This article explores the four key activities of electricity delivery in Sweden -- production, transmission, distribution, and retailing -- and describes the key actors involved.


There are four major steps involved in the electricity delivery process: production, transmission, distribution, and retailing.


The initial stage where electricity is generated. The majority of the electricity production in Sweden comes from hydro power (41 %), nuclear power (29 %), and wind power (19 %). Other sources of power include cogeneration (10 %, fueled by bio fuels, fossil fuel, peat etc) and solar (~1 %).


Once electricity is generated, it needs to be transported from the power plants to the areas where it will be used. This is done through high-voltage transmission lines (referred to as the "main grid", or transmissionsnät or stamnät in the context of Sweden). These lines are capable of transporting electricity over long distances with minimal loss of energy. The electricity travels at high voltages because it reduces the energy lost as heat.


When the electricity reaches its destination area, it goes through a multi-tiered distribution network. Initially, the regional grid (regionnät) steps down the high voltage from the transmission lines using transformers in substations. This prepares the electricity for further distribution to more localized areas. Then, the local grid (lokalnät) takes over, performing an additional step-down in voltage to levels suitable for use in homes (230 V / 400 V) and large industries (10 - 20 kV). This final transformation ensures that the electricity is safe and usable for everyday consumption.


This is the final stage, involving the sale of electricity to consumers. Electricity retailers purchase wholesale electricity from the producers and sell it to residential, commercial, and industrial users. They are responsible for billing and customer service.


We've briefly mentioned the different parts of the electricity grid in the previous sections. Let's summarize:

  • Transmission grid (transmissionsnät, previously stamnät): Transports large quantities of electricity to the distribution grids. High-voltage lines capable of transporting electricity long distances. 220 or 400 kV.
  • Distribution grid (distributionsnät): The Swedish distribution grid is used to distribute electricity from the transmission grid. It is comprised of two sub grids:
    • Regional grid (regionnät): Connects to the transmission grid and transports electricity to the local grid. Producers are sometimes connected directly to the regional grid. 130 kV.
    • Local grid (lokalnät): The local grid transports the electricity to the consumers. Typically 230 V to households and 10 - 20 kV to large industries.


In this section we'll briefly describe the key actors that ensure a smooth power delivery process.

Electricity Producers

Swedish term: Elproducent
Regulation status in Sweden: Deregulated

The producers are responsible for generating electricity, either for their own consumption or for third parties. At the same time, they are the ones who build, operate and maintain the production plants.

Producers include: Vattenfall, Fortum, E.ON, and Sydkraft.

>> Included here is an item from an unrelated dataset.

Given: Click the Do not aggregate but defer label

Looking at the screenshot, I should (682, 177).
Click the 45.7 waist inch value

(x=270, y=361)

Transmission system operator (TSO)

Swedish terms: Systemansvarig, transmissionsnätsföretag or transmissionsnätsoperatör
Regulation status in Sweden: Regulated

An organization entrusted with monitoring, controlling, and operating transmission of energy on a national or regional level using fixed infrastructure. TSOs are typically state run natural monopolies. The TSO in Sweden is called Svenska kraftnät (SVK).

Also worth mentioning is the European association for the cooperation of transmission system operators (ENTSO-E). It is an association representing TSOs from 35 countries across Europe and it is responsible for secure and coordinated operation of Europe's electricity system.

Distribution System Operator (DSO)

Swedish term: Nätägare
Regulation status in Sweden: Regulated

An entity operating an electric power distribution system responsible for transporting power to end-users. There are approximately 170 DSOs in Sweden.

Examples of DSOs in Sweden: Ellevio, E.ON, Vattenfall, Fortum, Umeå Energi, Kraftringen.

Electricity retailers / Power suppliers

Swedish term: Elleverantör
Regulation status in Sweden: Deregulated

The power retailers are the organizations with whom the consumers have their contracts. While customers cannot choose their distributors, they are free to choose their supplier. Customers who do not have the same distributor and supplier often get two bills.

Examples of suppliers: E.ON, Fortum, Greenely, GodEl.

Power market exchange

Swedish term: Elbörs
Regulation status in Sweden: Deregulated

Electrical power is very difficult to store efficiently. Therefor it is almost exclusively produced at the same time it is being used. The price fluctuates and is determined based on supply and demand dynamics. In the retailing stage, electricity retailers purchase electricity from the wholesale market -- often through exchanges like Nord Pool -- to provide to their customers. The prices in the wholesale market influence the rates that retailers charge their consumers.